> **KERJAKAN BERIKUT INI**:
1/ Alihkan ke dalam bahasa Inggris kalimat dari kutipan tentang demokrasi berikut: "Kebebasan bersuara yang diberikan negara untuk setiap rakyatnya adalah bagian dari manifestasi kedaulatan di tangan rakyat."
2/ Cetak tanpa perubahan bagian kutipan tentang demokrasi, dari "Demokrasi sebagai sebuah" sampai dengan "ke dalam euporia.".

> **KUTIPAN DOKUMEN**:
──────
Demokrasi sebagai sebuah sistem yang dianggap ideal bukan hanya di negeri-negeri barat melainkan juga di negeri belahan timur tidak terkecuali Indonesia,di mana salah satu aspek dianggap penting adalah kebebasan untuk bersuara yang dijamin dalam negeri yang memegang prinsip kedaulatan di tangan rakyat ini. Kebebasan bersuara yang diberikan negara untuk setiap rakyatnya adalah bagian dari manifestasi kedaulatan di tangan rakyat.
Sehingga budaya untuk berfikir kritis seharusnya tumbuh subur di tengah-tengah masyarakatnya, akan tetapi hal penting yang perlu diperhatikan juga, jangan sampai ruang besar yang diberikan untuk menyuarakan aspirasi melarutkan para pelakunya ke dalam euporia.
Tentu masih segar dalam ingatan, bagaimana reformasi negeri ini sebagai sebuah gerakan untuk menyelamatkan Indonesia dari kebobrokan dinyalakan dengan jalan demonstrasi yang dilakukan khususunya oleh kalangan mahasiswa secara masif. Pembebasan negeri yang sekian lama terbelenggu dalam suatu era kelam yang disebut orde baru pada tahun 1998 silam menjadi bukti jika aksi demonstrasi masih memiliki peran dalam menentukan arah suatu bangsa, dan keberadaannya menunjukan bahwa demokrasi masih menjadi denyut nadi berbangsa dan bernegara kita.
──────
> **DAFTAR DATA**:
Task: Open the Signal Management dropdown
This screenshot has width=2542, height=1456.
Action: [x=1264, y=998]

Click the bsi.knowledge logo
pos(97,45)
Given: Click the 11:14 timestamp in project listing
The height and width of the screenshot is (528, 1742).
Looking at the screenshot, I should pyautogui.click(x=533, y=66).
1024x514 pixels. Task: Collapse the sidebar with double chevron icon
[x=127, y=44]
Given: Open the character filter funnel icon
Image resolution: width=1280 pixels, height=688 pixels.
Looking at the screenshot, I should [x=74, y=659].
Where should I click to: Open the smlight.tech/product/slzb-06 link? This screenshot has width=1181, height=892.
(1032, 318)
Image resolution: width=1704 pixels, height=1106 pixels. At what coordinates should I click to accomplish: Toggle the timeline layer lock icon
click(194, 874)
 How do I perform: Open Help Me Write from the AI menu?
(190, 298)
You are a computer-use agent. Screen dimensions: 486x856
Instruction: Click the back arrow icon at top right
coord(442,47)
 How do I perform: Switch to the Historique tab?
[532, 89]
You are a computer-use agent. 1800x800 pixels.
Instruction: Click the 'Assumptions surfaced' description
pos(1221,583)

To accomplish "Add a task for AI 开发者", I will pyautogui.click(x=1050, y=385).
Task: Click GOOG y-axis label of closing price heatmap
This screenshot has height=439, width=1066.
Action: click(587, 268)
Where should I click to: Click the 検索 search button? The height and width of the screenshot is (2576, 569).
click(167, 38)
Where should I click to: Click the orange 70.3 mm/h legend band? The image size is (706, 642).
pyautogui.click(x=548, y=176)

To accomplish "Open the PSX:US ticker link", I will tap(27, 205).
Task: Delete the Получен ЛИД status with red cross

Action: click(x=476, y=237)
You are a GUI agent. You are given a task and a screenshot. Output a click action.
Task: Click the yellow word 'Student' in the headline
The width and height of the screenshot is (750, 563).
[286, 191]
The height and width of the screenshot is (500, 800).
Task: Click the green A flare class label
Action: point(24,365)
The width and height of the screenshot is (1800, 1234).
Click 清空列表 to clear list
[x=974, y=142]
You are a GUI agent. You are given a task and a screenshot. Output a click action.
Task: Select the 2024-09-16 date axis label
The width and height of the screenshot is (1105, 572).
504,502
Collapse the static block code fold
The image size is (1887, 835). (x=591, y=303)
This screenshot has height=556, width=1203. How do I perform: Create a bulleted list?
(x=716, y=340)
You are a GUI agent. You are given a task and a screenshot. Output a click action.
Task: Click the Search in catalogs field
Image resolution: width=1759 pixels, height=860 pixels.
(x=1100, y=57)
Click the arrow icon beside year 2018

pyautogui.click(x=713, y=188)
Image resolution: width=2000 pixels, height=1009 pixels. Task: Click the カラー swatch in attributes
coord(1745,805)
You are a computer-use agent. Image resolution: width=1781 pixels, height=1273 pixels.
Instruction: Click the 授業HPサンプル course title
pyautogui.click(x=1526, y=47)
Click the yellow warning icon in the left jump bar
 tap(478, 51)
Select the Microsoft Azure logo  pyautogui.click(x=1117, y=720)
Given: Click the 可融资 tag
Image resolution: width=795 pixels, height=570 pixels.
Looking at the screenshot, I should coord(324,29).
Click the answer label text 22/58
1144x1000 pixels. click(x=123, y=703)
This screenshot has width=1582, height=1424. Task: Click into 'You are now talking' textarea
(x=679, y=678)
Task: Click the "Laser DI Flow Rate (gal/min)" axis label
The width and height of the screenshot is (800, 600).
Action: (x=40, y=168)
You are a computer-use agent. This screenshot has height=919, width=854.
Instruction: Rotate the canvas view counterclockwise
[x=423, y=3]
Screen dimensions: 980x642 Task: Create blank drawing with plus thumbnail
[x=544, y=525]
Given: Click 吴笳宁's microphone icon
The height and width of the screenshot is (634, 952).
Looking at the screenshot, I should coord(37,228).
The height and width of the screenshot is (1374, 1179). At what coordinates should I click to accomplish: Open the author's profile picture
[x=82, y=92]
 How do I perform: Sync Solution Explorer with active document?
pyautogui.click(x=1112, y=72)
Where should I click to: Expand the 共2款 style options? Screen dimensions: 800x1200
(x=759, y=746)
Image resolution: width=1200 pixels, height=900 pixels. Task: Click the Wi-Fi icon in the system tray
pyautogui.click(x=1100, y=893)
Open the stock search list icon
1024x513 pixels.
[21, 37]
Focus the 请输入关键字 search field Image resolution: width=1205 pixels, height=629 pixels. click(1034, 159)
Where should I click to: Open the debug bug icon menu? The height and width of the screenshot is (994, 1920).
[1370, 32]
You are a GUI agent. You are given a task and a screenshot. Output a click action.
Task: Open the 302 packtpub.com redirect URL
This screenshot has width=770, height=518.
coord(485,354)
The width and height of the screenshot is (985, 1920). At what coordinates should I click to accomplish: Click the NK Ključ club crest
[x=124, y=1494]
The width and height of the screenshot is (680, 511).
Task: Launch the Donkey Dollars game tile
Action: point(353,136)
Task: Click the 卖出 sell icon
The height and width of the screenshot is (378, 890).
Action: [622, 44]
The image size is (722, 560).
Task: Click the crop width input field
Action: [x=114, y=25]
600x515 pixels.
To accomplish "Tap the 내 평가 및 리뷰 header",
──────
> **HASIL BERURUTAN**:
1/ The freedom of speech granted by the state to each of its citizens is part of the manifestation of sovereignty in the hands of the people.

2/
Demokrasi sebagai sebuah sistem yang dianggap ideal bukan hanya di negeri-negeri barat melainkan juga di negeri belahan timur tidak terkecuali Indonesia,di mana salah satu aspek dianggap penting adalah kebebasan untuk bersuara yang dijamin dalam negeri yang memegang prinsip kedaulatan di tangan rakyat ini. Kebebasan bersuara yang diberikan negara untuk setiap rakyatnya adalah bagian dari manifestasi kedaulatan di tangan rakyat.
Sehingga budaya untuk berfikir kritis seharusnya tumbuh subur di tengah-tengah masyarakatnya, akan tetapi hal penting yang perlu diperhatikan juga, jangan sampai ruang besar yang diberikan untuk menyuarakan aspirasi melarutkan para pelakunya ke dalam euporia.